In another development, a British man was arrested in Kenya following the terrorist attack, Britain's Foreign Office said.

British officials are ready to provide assistance to the man, the agency said in a statement Wednesday. Officials would not provide his name or details. He is believed to be in his 30s. Britain's Daily Mail newspaper said he was arrested Monday as he tried to board a flight from Nairobi to Turkey with a bruised face and while acting suspiciously.

Kenyan officials have said that 11 suspects in total have been arrested in connection with the attack, including at least seven at the airport. They are being questioned, said the government spokesman.

The International Criminal Court in the Hague has said it is prepared to work with Kenya to bring the attackers to justice.

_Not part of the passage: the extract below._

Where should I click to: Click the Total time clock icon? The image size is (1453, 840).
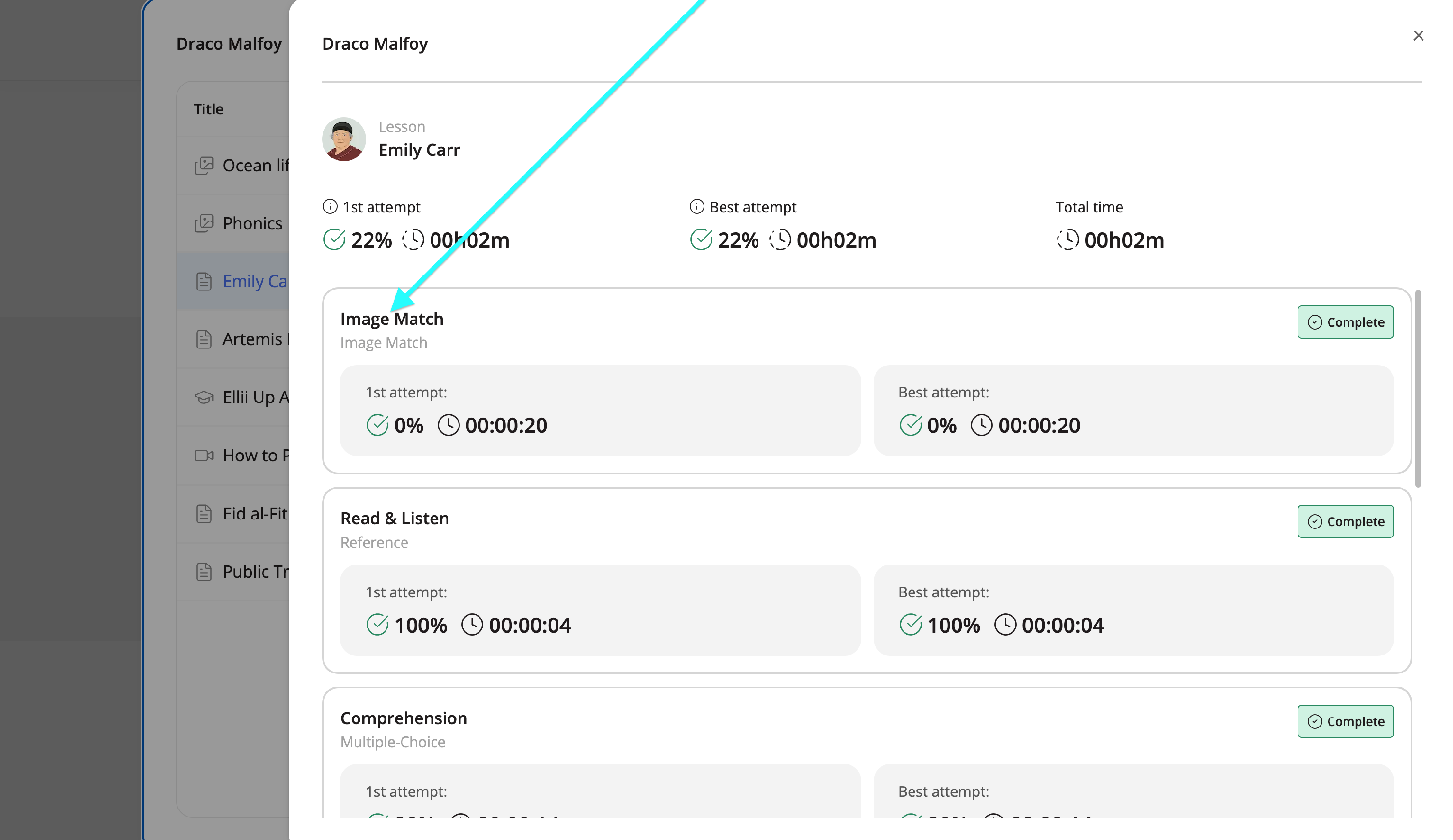point(1067,240)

ICC Prosecutor Fatou Bensouda said in a statement that while Kenya has primary jurisdiction in the slaying of civilians in the Westgate Mall, the atrocity could also fall under the court's jurisdiction.

Al-Shabab, whose name means "The Youth" in Arabic, first began threatening Kenya with a major terror attack in late 2011, after Kenya sent troops into Somalia following a spate of kidnappings of Westerners inside Kenya.

The mall attack was the deadliest terrorist attack in Kenya since the 1998 al-Qaida truck bombing of the U.S. Embassy in Nairobi, which killed more than 200 people.